L’orchestre peut être considéré comme un grand instrument capable de faire entendre à la fois ou successivement une multitude de sons de diverses natures, et dont la puissance est médiocre ou colossale, selon qu’il réunit la totalité ou une partie seulement des moyens d’exécution dont dispose la musique moderne, selon que ces moyens sont bien ou mal choisis et placés dans des conditions d’acoustique plus ou moins favorables.

Les exécutants de toute espèce dont la réunion le constitue, sembleraient alors en être les cordes, les tubes, les caisses, les plateaux de bois ou de métal ; machines devenues intelligentes, mais soumises à l’action d’un immense clavier touché par le chef d’orchestre, sous la direction du compositeur.

J’ai déjà dit, je crois, qu’il me semblait impossible d’indiquer comment on peut trouver de beaux effets d’orchestre, et que cette faculté, développée sans doute par l’exercice et des observations raisonnées, était comme les facultés de la mélodie, de l’expression, et même de l’harmonie, au nombre des dons précieux que le musicien-poëte, calculateur inspiré, doit avoir reçus de la nature.

Mais on peut certes démontrer aisément et d’une manière à peu près exacte l’art de faire des orchestres propres à rendre fidèlement les compositions de toutes formes et de toutes dimensions.

Il faut distinguer les orchestres de théâtre des orchestres de concert. Les premiers sous certains rapports, sont, en général, inférieurs aux seconds.

La place occupée par les musiciens, leur disposition sur un plan horizontal ou sur un plan incliné, dans une enceinte fermée de trois côtés ou au centre même d’une salle, avec des réflecteurs formés de corps durs propres à renvoyer le son, ou de corps mous qui l’absorbent et brisent les vibrations, et plus ou moins rapprochés des exécutants, ont une grande importance. Les réflecteurs sont indispensables ; on les trouve diversement disposés dans tout local fermé. Plus ils sont rapprochés du point de départ des sons, plus leur action est puissante.

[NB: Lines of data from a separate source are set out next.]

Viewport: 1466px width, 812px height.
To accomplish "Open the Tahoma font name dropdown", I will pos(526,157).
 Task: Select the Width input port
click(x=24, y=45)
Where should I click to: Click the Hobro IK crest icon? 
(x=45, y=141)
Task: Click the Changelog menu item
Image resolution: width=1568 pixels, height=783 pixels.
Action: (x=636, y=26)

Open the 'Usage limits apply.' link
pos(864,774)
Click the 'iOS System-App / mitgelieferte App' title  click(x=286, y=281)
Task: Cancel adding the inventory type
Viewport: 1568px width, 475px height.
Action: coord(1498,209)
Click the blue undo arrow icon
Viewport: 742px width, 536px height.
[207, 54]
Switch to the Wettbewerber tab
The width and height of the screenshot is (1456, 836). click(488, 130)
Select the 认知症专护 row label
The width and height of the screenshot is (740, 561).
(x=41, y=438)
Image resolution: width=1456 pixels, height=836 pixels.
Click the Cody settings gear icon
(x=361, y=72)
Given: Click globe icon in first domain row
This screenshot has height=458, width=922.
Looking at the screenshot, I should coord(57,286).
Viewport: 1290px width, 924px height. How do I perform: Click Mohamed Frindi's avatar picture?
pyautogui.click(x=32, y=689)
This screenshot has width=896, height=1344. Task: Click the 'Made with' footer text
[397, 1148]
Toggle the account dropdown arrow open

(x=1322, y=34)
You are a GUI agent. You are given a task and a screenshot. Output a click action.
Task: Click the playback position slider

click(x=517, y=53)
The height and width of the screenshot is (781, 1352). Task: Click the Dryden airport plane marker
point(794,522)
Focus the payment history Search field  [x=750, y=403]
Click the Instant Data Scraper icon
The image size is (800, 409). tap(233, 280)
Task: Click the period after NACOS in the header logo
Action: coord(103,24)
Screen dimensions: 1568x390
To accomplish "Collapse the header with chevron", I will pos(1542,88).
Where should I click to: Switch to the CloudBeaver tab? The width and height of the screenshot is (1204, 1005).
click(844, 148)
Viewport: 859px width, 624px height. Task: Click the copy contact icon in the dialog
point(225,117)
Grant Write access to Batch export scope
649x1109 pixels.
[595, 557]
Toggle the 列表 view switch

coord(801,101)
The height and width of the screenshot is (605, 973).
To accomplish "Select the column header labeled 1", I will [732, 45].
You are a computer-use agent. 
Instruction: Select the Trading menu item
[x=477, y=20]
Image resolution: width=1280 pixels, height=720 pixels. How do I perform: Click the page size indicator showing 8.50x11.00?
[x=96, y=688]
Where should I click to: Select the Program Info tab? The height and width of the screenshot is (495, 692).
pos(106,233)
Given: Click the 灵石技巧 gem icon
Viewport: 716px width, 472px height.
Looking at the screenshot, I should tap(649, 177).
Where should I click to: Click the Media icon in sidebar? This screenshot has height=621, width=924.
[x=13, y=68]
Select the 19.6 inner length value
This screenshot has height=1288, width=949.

Voilà pourquoi la musique en plein air n’existe pas. Le plus terrible orchestre placé au milieu d’un vaste jardin ouvert de toutes parts, comme celui des Tuileries, ne produira aucun effet. La réflexion même des murs du palais, si on l’y adosse, est insuffisante, le son se perdant instantanément de tous les autres côtés. Un orchestre de mille instruments à vent, un chœur de deux mille voix placés dans une plaine, n’auront pas la vingtième partie de l’action musicale d’un orchestre ordinaire de quatre vingts musiciens et d’un chœur de cent voix bien disposés dans la salle du Conservatoire. L’effet brillant produit par les bandes militaires dans certaines rues des grandes villes vient à l’appui de cette proposition qu’il semble contredire. La musique alors n’est pas en plein air les murailles des hautes maisons qui bordent les rues à droite et à gauche, les allées à arbres, les façades des grands palais, des monuments voisins, servent de réflecteurs ; le son rebondit et circule activement dans l’espace circonscrit qui lui est assigné entre eux avant de s’échapper par les points restés libres ; mais que la bande militaire, en poursuivant sa marche et en continuant de jouer, débouche d’une grande rue ainsi retentissante dans une plaine dépourvue d’arbres et d’habitations, la diffusion des sons est instantanée, l’orchestre disparait, il n’y a plus de musique.

La meilleure manière de disposer les exécutants, dans une salle dont les dimensions sont proportionnées à leur nombre, est de les élever les uns au dessus des autres par une série de gradins, combinés de telle sorte que chaque rang puisse envoyer ses sons à l’auditeur sans aucun obstacle intermédiaire.

Tout orchestre de concert bien ordonné doit être ainsi échelonné. S’il a été élevé sur un théâtre, la scène devra être parfaitement close au fond, à droite et à gauche et en haut par une enceinte en boiseries.

S’il est dressé au contraire dans une salle spéciale ou dans une église dont il occupe l’une des extrémités, et si, comme il arrive souvent en pareil cas, le fond de cette enceinte formé d’épaisses constructions renvoie avec trop de force et de dureté le son des instruments qui l’avoisinent, on peut diminuer facilement la force du réflecteur, et par suite le ralentissement, en tendant un certain nombre de draperies et en rassemblant sur ce point des corps propres à briser le mouvement des ondes sonores.